Перейдя улицу, я оглянулась. Оба немца стояли рядом и смотрели мне вслед. Я весело помахала им на прощание букетом. В ответ обе головы — одна в старой шляпе, а другая в блестящем шлеме — синхронно дрогнули в светском поклоне.

Удивительно, но именно этот короткий эпизод с посещением немецкой клиники в Дрездене оказал влияние на мою дальнейшую врачебную деятельность и на судьбу всей нашей семьи.

Вернувшись домой после встречи с немецкими коллегами, я подробно рассказала мужу об успехах местных врачей в борьбе с болью. В ближайшее время он принес мне кипу книг на эту тему из госпитальной библиотеки. Перечитав их, я убедилась, что врачам нашего госпиталя ничего не известно о немецких методах лечения.
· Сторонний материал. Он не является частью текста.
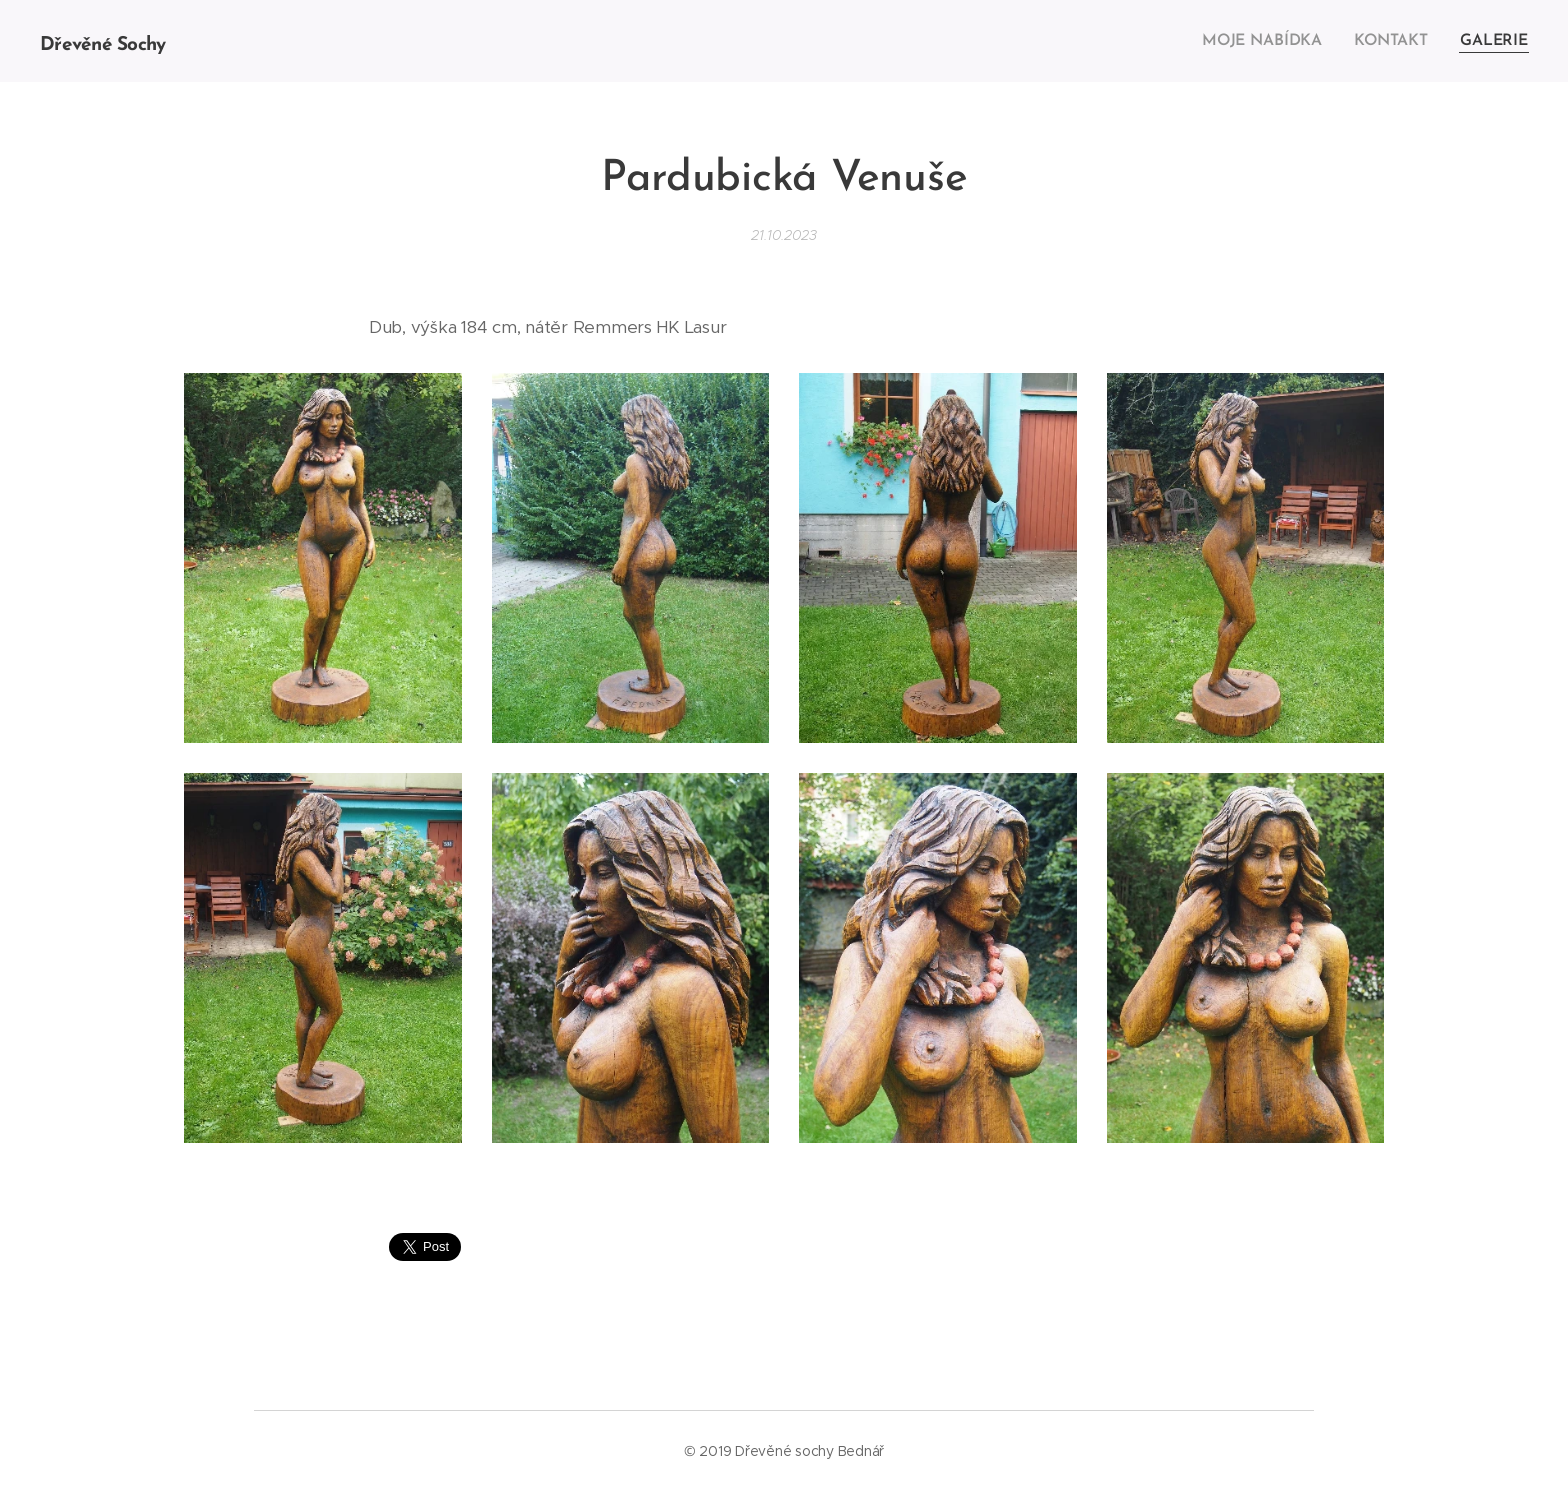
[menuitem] (1271, 41)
Муж был для меня авторитетом. «То, о чем ты узнала в немецкой больнице, никому из наших врачей не известно, — сказал он, — а тот факт, что никто из хирургов, бывших там одновременно с тобой, ничего нового не увидел, может быть неправильно истолкован». Я прекратила расспросы, но ничего не забыла и, что называется, затаилась.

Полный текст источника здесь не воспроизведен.